2026年 イベリコ便 春号 part1
イベリコ豚輸入停止の危機

2026.04.02

こんにちは!イベリコ屋代表の山本です。

昨年末、スペイン国内で豚やイノシシに感染する非常に強い伝染病のアフリカ豚コレラ(ASF)の感染が確認されました。
人には感染しませんが、豚産業にとっては壊滅的な影響を与える病気です。

日本は家畜伝染病の侵入を防ぐため、スペイン産の豚肉および関連製品の輸入停止を緊急発表。
これにより、日本へのイベリコ豚の輸入ができなくなったのです。

実は、その時すでに今回輸入予定だったイベリコ豚の貨物が、日本へ向かう船の上にありました。
しかし、輸入停止の知らせと同時に状況が一変しました。

その貨物は日本の港で停止し検疫も停止。
通関ができなくなる可能性があるとの連絡が入りました。

すぐに通関や関係各所へ問い合わせをしましたが、返ってきたのは非常に厳しい現実で、状況によっては、その場で貨物を処分しなければならない可能性があるとのことでした。
もしそうなれば、船で運ばれてきた大量のイベリコ豚は日本の港でそのまま廃棄されることになります。

その話を聞いたときは、本当に青ざめました。
長い時間をかけて育てられ、スペインから大切に運ばれてきたイベリコ豚。それが目の前で失われてしまうかもしれない。

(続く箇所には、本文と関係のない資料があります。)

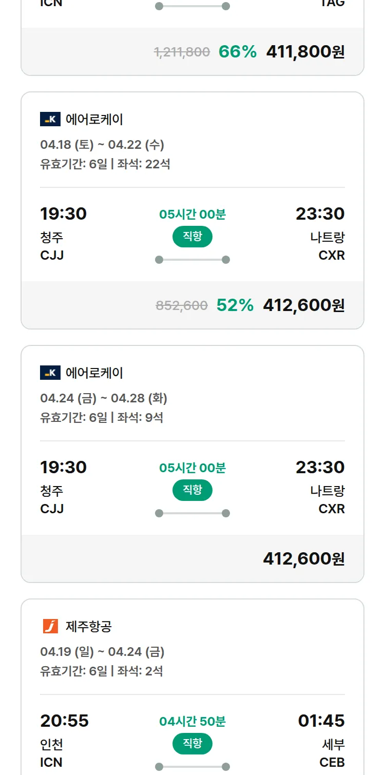Select the 412,600원 price with 52% discount

pyautogui.click(x=303, y=305)
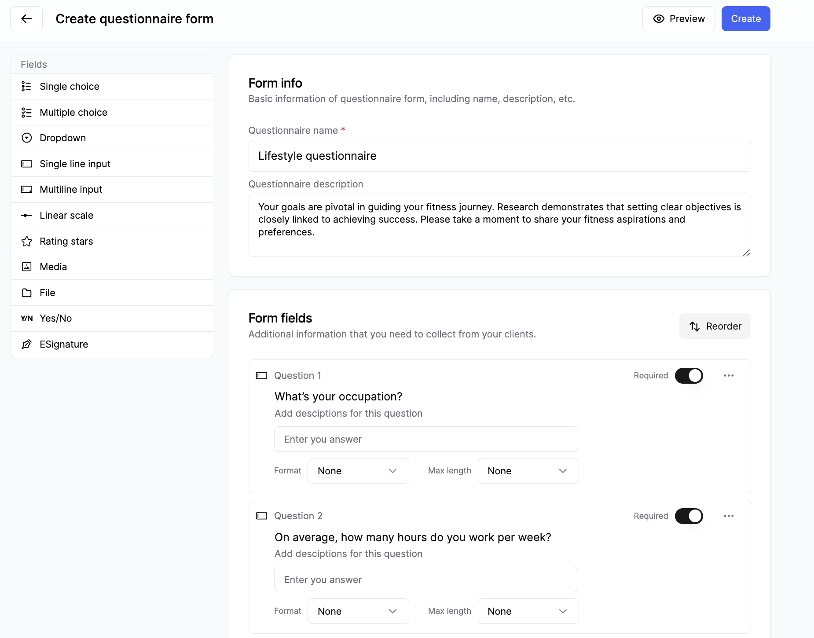The width and height of the screenshot is (814, 638).
Task: Disable Required switch on Question 2
Action: [x=689, y=516]
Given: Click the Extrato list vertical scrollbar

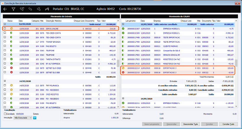Looking at the screenshot, I should click(x=118, y=64).
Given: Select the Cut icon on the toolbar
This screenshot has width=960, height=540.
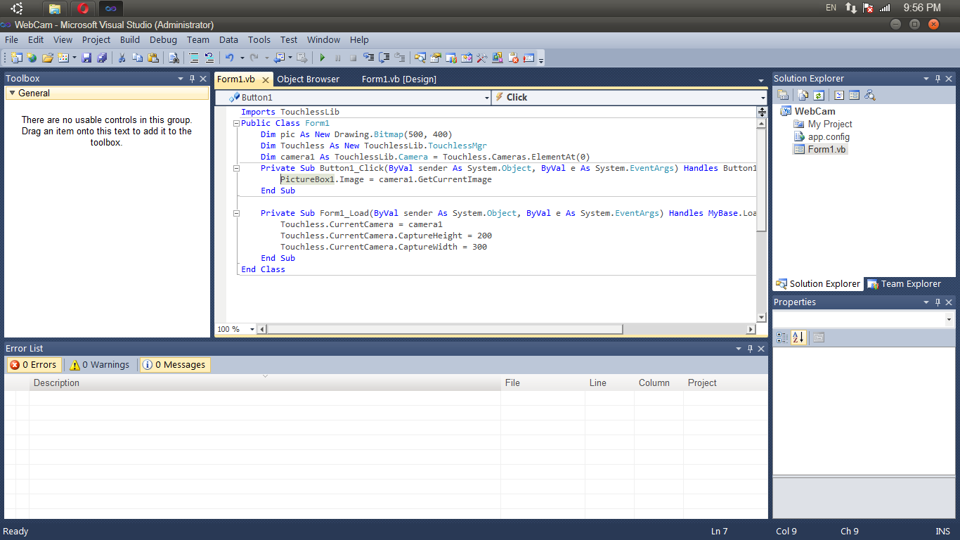Looking at the screenshot, I should [x=122, y=58].
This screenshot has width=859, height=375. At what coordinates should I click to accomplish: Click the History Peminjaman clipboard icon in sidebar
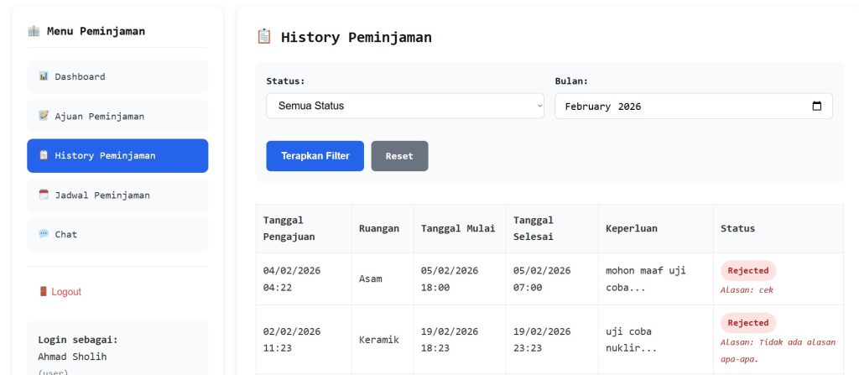coord(44,155)
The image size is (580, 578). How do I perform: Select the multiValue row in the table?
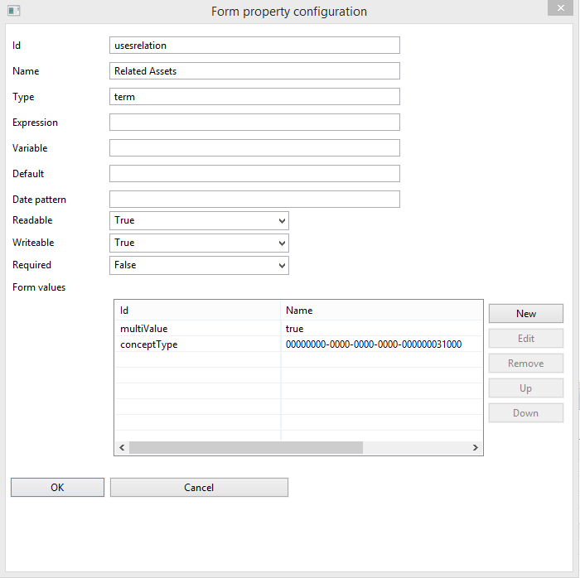pos(298,329)
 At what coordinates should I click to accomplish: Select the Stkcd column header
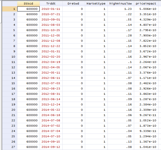coord(28,4)
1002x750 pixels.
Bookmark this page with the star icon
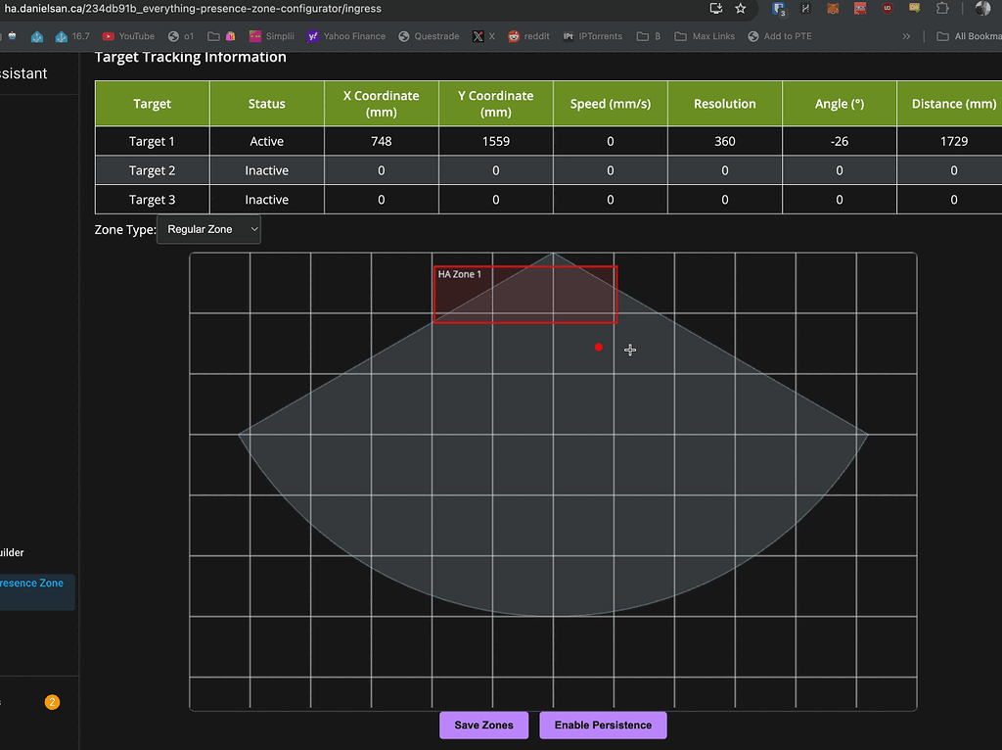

イベリコ豚専門店として、これほどつらい状況はありませんでした。


過去にも、イタリアで同様にアフリカ豚コレラが発生しました。
その際、イタリア産プロシュートなど輸入停止となり、四年が経った今も、日本への輸入解禁には至っていません。
この事実は、私にとって重くのしかかります。

一度輸入停止措置が発令されると、簡単には再開しません。
今回の件も長期化すれば、イベリコ豚が日本市場から消える可能性もあります。

その後、日本政府から新たな発表があり、一定の加工条件を満たした生ハムなどの加工品については、輸入が可能であることが発表されました。ただし、その条件は非常に厳しく、対象となる商品も限られています。

すぐにスペインの生産者や現地の関係者の方々へ連絡を取り、日本へ出荷可能な商品を探していただきました。
各国のバイヤーが同時に確保に動く中、現地の関係者の協力のおかげで、できる限りの数量を確保し、日本へ輸入することができました。

しかし、この状況がいつまで続くのかは分かりません。今回確保した生ハムが、ひとまず最後になる可能性もあります。

次にいつ手に入るのかは、現時点ではまだ見通しが立っていませんが、今だからこそ、イベリコ豚が好きな皆さまへ。
希少なイベリコ豚を、どうか存分に味わっていただけたらと思います。

とろける生ハムの旨みを。
脂の甘みが広がるしゃぶしゃぶを。
贅沢なステーキを。

この美味しさを、ぜひ楽しんでいただければ幸いです。